Director: Dennis Woodyard
Writer: Lydia Marano
Story Editor: Brynne Chandler Reaves

I guess you guys were used to longer multi-parters from us, so you probably didn't think this was the last part when you saw Part Two come up after the title. I tried something different at the end though. Instead of writing "To be continued" I had them put down "To be concluded". It seemed (at least in my head) to increase tension to know that the next part would be the last.

I've been told by people that out of context, this episode is incomprehensible. I hope it's not quite that bad, but I will say that unlike the rest of our eps, I felt that multi-parter eps don't quite need to stand alone in the same way.

Still with all the time travel stuff, it's very complex. I remember Lydia having to come into my office after her first draft and needing me to diagram the time travel for her. The loop that the Archmage takes. I love it. But I guess it's not that easy to follow.

Anyway, this ep was designed to be the second part of a tryptich. This is the one where we focus on our villains and bring them all up to date, just as in part one, we focused on our heroes. All gearing to a MAJOR BATTLE coming in Part Three.

THE EGGS

Picking up where Part One left off, Elisa looks at Angela, Gabriel and Boudicca and says: "These are the eggs?" I love her tone there.
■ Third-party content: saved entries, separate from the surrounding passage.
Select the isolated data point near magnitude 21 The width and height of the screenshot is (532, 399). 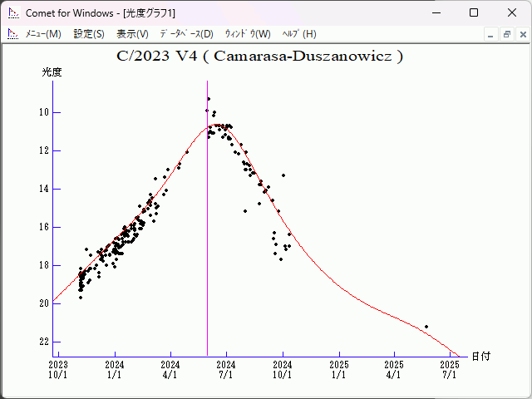coord(426,327)
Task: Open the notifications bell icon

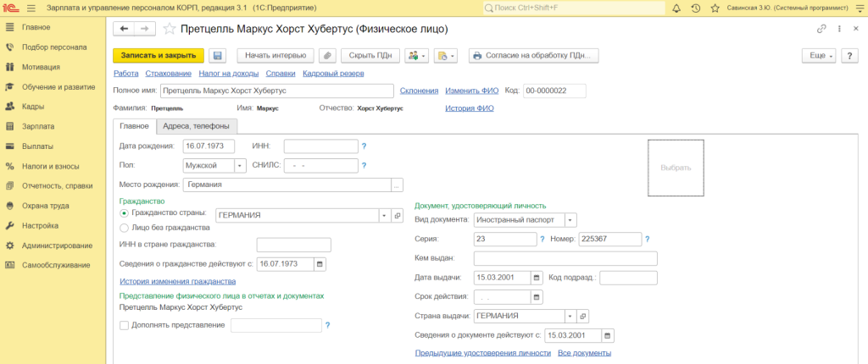Action: click(676, 8)
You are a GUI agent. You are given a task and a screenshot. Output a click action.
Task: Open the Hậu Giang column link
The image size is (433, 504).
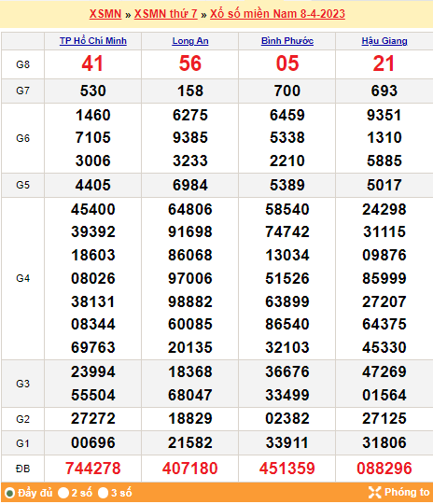click(384, 41)
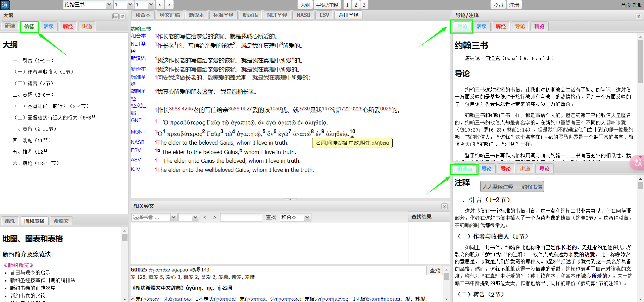Switch to the NASB translation tab
This screenshot has width=644, height=302.
pos(303,15)
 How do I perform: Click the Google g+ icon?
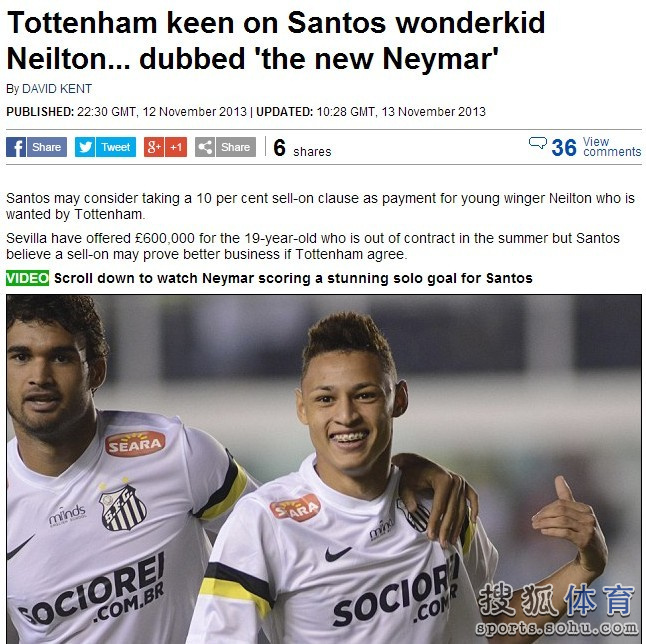154,147
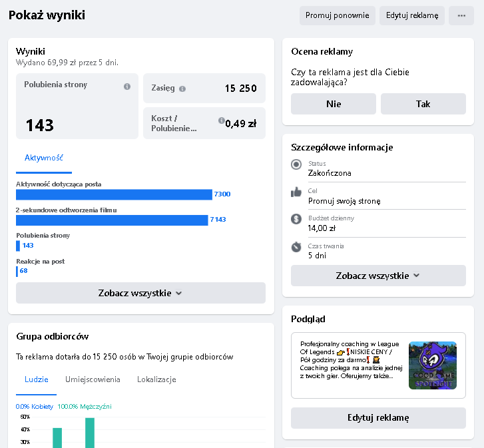Click the Aktywność dotycząca posta bar

[114, 194]
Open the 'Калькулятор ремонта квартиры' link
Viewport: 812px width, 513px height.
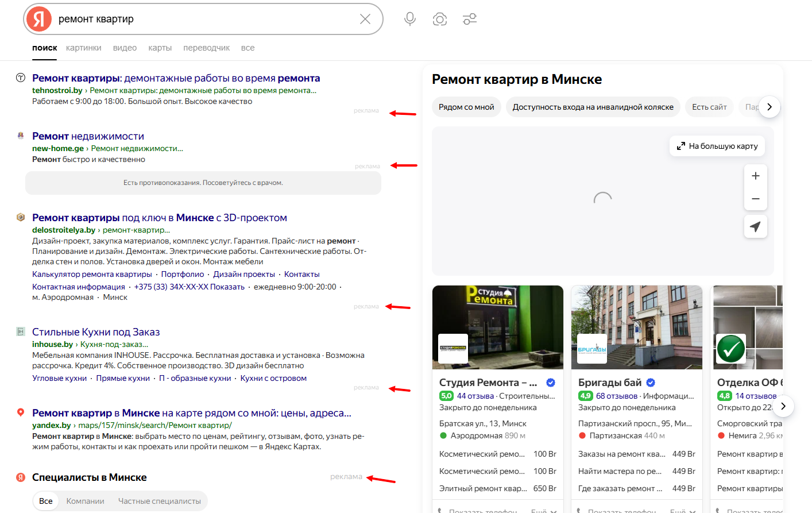pyautogui.click(x=92, y=274)
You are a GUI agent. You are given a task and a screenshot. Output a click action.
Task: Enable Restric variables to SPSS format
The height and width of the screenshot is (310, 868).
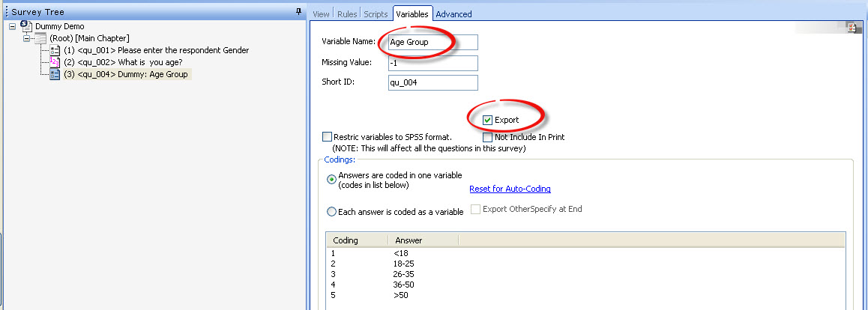point(327,136)
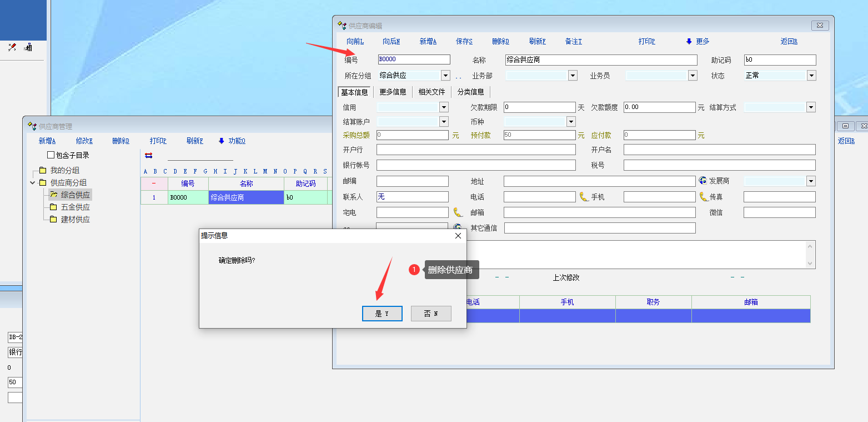The height and width of the screenshot is (422, 868).
Task: Click the phone icon beside 宅电 field
Action: (458, 212)
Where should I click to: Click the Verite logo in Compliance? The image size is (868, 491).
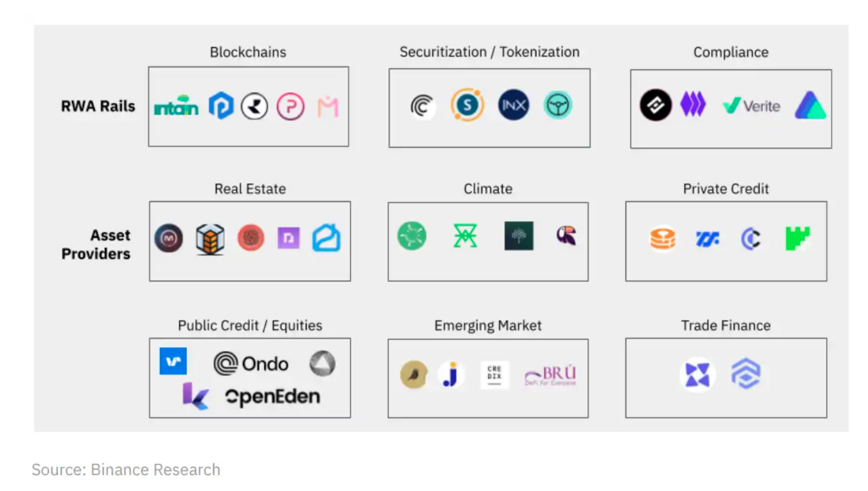(x=751, y=106)
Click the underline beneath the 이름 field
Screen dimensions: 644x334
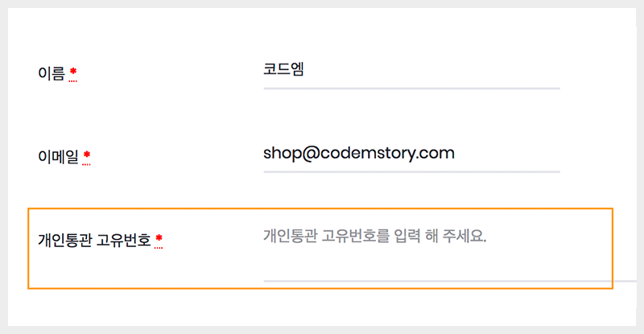pos(411,88)
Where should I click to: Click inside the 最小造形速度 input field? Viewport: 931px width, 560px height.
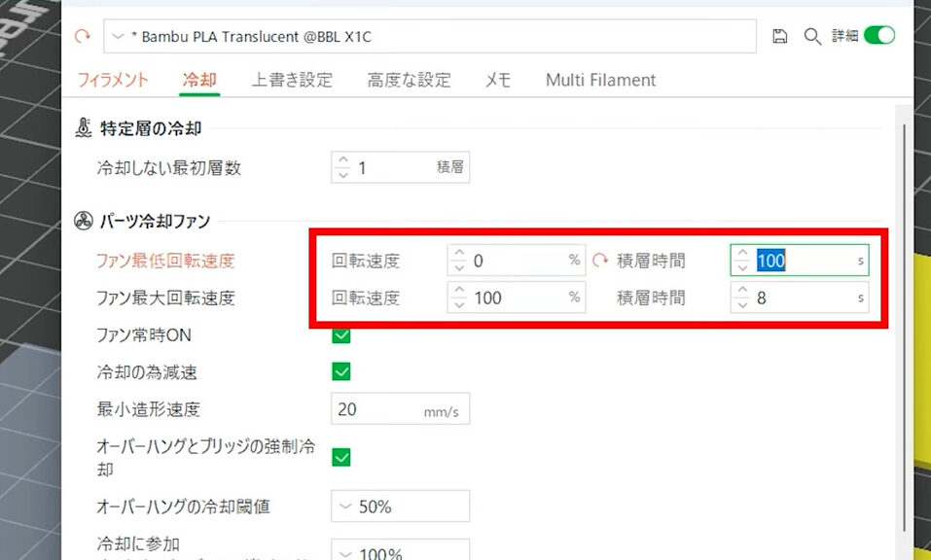[x=399, y=408]
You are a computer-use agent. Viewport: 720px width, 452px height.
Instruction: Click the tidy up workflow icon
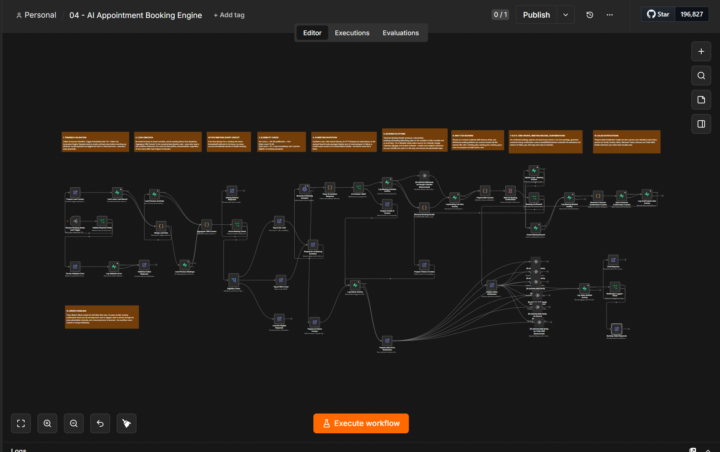126,424
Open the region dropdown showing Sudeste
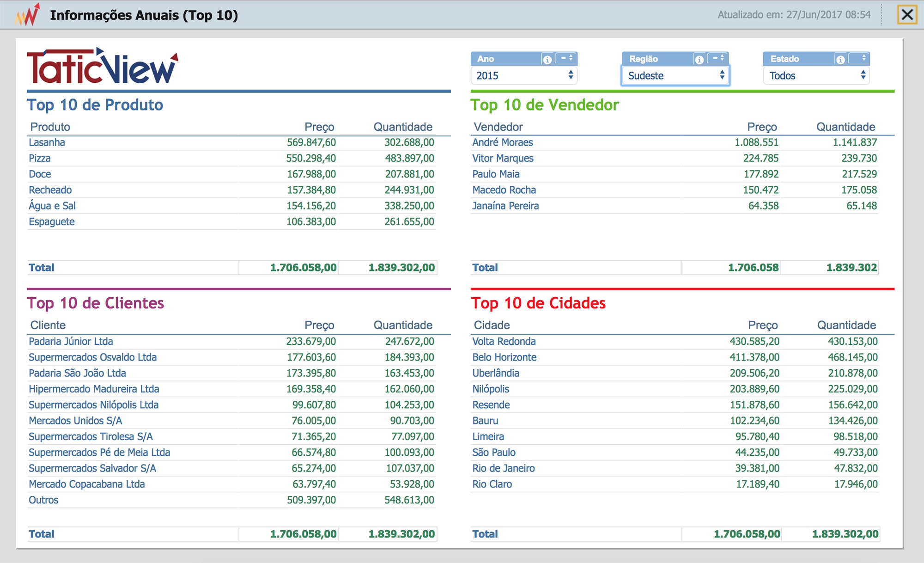 (675, 75)
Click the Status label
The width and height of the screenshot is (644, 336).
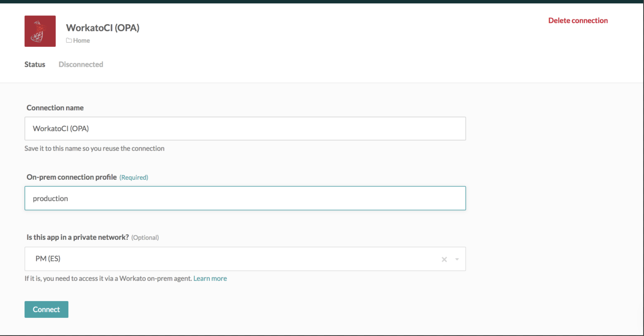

Guardian: "Sorry, I always call them that." It was a cheat to buy us, at least with some percentage of our audience, the shock value of expecting eggs and finding fully grown gargs and beasts instead. Still, I believe that a guy like Tom, dubbed "Guardian of the Eggs" would continue to use that term to refer to his kids, even after they are grown.

Goliath is initially shocked that the gargs have names. Angela says the standard human response: "How else would we tell each other apart?" This was done intentionally to both cover the issue of non-garg naming (which I still think is neat, but which is often a massive pain) and to indicate that these are gargs raised by humans.

BEACH FIGHT

So I'm in my office one day, after the script to "Avalon, Part Two" has gone final. And Supervising Producer Frank Paur and Producer/Director Dennis Woodyard come in. Frank hates the script. Dennis is calmer, but he seems to clearly agree with Frank, more or less.

I'm annoyed because it's VERY late in the game for them to be giving me these kind of notes. Things get heated between me and Frank.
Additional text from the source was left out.